Using rsnapshot as backup solution
This post describes short how to use rsnapshot as a remote filesystem snapshot utility, based on rsync that I use as my personal backup tool.
I have started using rsnapshot after using rsync and rdiff-backup and lost files because of file corruption.
rsnapshot is a great backup utility because it hardlinks files if they already exists and your backups does not take much more space than the actual filesystem you are backing up.
You need to configure passwordless SSH connection from the backup server to the file server if you plan to run this as a automated job using crontab.
This is the content of my config file (/root/scripts/rsnapshot-home.conf) to backup my remote fileserver
config_version 1.2 snapshot_root /media/Backup/ cmd_cp /bin/cp cmd_rm /bin/rm cmd_rsync /usr/bin/rsync cmd_ssh /usr/bin/ssh cmd_logger /usr/bin/logger cmd_du /usr/bin/du interval daily 7 interval weekly 4 interval monthly 3 verbose 2 loglevel 4 logfile /var/log/rsnapshot-home.log exclude_file /root/scripts/rsnapshot-home.exclude rsync_long_args --delete --numeric-ids --delete-excluded lockfile /var/run/rsnapshot.pid backup username@example.com:/export/files/ files/
The config file is tab delimited so you will get errors if you use space instead!
Running manual daily backup can be done with the command
# rsnapshot -c /root/scripts/rsnapshot-home.conf daily
You do now have a folder structure like this with your backups
/media/Backup/daily.0/files /media/Backup/daily.1/files /media/Backup/daily.2/files /media/Backup/daily.3/files ...

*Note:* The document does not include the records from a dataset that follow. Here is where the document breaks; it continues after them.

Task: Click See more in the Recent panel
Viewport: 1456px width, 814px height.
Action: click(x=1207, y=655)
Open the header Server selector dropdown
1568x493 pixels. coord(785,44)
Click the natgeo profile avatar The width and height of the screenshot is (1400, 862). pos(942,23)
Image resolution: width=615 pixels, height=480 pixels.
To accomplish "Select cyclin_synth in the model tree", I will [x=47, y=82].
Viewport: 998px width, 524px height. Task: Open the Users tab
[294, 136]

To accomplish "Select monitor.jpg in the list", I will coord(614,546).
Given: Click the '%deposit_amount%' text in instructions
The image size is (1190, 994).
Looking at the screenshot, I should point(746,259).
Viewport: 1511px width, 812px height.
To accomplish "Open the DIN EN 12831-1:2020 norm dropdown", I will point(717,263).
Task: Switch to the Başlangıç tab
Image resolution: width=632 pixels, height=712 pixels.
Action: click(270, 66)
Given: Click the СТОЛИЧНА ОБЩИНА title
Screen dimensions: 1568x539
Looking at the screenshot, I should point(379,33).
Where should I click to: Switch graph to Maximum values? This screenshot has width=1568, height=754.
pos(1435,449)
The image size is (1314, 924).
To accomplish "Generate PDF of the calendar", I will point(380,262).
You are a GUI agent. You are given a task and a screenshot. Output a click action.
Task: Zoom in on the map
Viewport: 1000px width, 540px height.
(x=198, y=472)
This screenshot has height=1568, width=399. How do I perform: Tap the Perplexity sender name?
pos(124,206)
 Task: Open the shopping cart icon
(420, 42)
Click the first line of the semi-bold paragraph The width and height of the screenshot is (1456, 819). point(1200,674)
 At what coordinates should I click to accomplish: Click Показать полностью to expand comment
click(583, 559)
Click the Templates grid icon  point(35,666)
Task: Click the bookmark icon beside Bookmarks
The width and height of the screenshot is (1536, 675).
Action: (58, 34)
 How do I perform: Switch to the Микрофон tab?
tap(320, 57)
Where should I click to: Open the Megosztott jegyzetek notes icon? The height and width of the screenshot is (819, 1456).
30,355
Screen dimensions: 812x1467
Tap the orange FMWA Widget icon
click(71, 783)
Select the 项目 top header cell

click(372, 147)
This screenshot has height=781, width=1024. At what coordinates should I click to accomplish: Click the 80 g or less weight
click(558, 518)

Where daily.0 is the newest backup.
The backup files are store in the same form as in your file server so you can browse them using a regular file browser.
You can read more about restoring backups on the rsnapshot HOWTO.
You can also configure a report to be sent after every backup with the perl script rsnapreport.pl but I will not be covering that in this post.